■ WORK REQUIRED ■
In the entries below, find the line containing "Electric Internal Vibrators (99, 487)". Write out that line and all lines after it, exactly, and nothing else.

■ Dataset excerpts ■
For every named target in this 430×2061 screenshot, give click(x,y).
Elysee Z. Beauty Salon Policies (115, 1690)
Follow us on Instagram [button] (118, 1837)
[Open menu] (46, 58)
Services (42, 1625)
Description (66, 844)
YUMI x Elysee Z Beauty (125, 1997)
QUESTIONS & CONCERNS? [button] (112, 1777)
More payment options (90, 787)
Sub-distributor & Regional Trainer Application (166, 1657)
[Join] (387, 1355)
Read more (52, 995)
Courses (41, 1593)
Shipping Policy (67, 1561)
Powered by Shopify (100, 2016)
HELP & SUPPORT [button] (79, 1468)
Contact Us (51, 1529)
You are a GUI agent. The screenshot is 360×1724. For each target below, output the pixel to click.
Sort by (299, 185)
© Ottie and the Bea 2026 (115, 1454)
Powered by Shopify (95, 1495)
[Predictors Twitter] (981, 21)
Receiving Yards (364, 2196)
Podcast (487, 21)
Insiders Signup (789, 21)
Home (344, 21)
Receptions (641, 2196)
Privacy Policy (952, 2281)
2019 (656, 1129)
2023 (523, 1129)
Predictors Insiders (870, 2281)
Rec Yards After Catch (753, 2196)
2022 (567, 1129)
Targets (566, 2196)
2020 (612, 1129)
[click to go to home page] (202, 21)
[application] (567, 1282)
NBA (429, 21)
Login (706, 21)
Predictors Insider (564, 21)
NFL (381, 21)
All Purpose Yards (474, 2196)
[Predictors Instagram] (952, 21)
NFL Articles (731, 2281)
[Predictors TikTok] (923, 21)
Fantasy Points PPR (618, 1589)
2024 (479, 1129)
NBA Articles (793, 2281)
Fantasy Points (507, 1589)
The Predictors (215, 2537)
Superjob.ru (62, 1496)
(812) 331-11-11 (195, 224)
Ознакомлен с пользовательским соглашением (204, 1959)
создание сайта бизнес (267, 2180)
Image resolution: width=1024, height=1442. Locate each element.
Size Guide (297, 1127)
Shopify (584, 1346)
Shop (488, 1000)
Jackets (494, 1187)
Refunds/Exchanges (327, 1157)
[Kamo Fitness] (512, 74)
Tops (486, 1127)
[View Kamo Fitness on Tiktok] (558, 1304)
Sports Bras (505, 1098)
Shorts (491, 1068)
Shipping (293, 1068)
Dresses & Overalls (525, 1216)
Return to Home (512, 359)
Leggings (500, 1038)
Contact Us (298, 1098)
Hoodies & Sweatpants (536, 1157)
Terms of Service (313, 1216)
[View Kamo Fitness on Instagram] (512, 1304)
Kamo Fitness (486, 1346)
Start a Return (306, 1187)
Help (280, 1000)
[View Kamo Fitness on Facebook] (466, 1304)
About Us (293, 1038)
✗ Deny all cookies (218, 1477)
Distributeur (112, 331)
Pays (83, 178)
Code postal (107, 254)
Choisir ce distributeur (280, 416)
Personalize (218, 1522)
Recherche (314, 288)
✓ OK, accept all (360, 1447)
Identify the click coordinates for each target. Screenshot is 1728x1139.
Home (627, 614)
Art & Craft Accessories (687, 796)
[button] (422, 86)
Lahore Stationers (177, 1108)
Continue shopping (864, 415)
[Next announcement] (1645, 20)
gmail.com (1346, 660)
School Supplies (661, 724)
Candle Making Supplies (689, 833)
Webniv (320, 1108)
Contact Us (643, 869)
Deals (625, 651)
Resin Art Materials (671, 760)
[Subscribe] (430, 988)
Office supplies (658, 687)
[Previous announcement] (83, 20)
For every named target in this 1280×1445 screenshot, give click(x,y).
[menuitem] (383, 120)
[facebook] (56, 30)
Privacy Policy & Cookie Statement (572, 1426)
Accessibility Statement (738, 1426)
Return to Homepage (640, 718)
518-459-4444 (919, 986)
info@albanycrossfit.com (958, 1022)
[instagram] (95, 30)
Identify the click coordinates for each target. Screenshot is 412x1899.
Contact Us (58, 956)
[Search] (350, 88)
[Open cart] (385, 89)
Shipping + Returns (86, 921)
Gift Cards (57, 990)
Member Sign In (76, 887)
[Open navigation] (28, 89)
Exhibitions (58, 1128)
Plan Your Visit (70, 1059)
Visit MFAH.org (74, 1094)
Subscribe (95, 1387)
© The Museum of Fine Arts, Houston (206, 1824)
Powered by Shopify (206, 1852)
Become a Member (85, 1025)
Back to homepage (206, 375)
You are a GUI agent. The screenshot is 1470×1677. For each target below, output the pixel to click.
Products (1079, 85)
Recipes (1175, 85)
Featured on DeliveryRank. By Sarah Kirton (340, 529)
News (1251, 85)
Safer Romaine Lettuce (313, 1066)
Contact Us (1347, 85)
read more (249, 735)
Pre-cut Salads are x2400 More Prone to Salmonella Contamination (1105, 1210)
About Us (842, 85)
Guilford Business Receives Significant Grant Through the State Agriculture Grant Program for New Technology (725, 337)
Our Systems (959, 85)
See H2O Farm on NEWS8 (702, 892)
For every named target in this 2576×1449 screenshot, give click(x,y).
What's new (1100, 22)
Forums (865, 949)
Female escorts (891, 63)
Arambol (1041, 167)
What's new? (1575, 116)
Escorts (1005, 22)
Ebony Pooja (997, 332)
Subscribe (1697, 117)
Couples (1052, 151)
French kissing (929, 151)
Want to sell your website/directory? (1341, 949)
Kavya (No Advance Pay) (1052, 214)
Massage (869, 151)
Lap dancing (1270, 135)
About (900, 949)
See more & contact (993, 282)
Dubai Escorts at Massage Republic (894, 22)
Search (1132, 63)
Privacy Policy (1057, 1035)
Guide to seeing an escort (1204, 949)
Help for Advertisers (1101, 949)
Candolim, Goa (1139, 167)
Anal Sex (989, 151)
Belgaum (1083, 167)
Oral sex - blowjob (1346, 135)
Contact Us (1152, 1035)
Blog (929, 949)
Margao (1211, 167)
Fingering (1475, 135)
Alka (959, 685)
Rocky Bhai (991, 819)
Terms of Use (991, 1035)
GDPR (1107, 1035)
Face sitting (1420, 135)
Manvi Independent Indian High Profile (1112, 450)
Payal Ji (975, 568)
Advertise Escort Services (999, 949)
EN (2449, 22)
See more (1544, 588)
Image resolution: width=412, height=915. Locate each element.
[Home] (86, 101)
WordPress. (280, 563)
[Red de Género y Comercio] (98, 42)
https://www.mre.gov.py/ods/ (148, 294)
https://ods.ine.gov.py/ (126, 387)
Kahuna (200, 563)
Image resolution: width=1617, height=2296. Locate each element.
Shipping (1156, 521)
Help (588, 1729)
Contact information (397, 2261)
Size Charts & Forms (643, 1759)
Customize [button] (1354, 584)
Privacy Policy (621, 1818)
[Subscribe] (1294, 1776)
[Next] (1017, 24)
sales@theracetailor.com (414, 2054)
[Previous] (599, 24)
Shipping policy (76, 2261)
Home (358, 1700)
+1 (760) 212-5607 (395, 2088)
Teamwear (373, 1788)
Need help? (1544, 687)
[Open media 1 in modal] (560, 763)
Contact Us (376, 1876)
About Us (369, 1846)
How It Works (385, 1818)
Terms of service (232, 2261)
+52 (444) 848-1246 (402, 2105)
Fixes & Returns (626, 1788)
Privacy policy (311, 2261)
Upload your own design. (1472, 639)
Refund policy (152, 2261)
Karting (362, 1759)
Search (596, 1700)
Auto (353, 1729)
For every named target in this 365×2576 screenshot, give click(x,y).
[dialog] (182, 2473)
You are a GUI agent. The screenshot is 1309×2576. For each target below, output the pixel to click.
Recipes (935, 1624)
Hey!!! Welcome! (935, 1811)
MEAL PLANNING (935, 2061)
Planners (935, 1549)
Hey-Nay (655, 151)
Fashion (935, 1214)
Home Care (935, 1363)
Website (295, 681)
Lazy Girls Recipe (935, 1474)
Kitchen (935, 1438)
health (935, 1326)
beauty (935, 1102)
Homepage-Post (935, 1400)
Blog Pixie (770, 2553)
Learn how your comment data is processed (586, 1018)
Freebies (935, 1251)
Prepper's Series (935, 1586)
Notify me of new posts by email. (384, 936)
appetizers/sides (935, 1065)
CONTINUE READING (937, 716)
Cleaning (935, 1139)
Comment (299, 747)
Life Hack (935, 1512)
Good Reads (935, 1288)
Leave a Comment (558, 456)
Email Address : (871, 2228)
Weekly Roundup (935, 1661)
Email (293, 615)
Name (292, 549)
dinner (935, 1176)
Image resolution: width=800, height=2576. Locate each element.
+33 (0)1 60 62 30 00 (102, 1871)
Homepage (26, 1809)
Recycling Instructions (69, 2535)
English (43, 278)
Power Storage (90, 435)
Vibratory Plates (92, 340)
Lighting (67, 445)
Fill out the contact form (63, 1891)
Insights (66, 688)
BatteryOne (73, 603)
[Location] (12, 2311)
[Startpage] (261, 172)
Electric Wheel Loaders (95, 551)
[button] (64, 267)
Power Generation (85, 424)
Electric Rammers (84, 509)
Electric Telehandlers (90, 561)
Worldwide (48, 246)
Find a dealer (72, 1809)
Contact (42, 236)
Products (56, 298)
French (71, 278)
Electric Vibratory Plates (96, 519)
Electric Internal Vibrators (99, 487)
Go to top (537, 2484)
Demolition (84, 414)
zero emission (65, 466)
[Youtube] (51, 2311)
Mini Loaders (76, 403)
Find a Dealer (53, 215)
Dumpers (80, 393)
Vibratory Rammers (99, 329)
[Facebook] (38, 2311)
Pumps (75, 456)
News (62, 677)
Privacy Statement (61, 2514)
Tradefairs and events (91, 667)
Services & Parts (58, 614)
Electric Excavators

■ TASK OUTPUT ■
Electric Internal Vibrators (99, 487)
Go to top (537, 2484)
Demolition (84, 414)
zero emission (65, 466)
[Youtube] (51, 2311)
Mini Loaders (76, 403)
Find a Dealer (53, 215)
Dumpers (80, 393)
Vibratory Rammers (99, 329)
[Facebook] (38, 2311)
Pumps (75, 456)
News (62, 677)
Privacy Statement (61, 2514)
Tradefairs and events (91, 667)
Services & Parts (58, 614)
Electric Excavators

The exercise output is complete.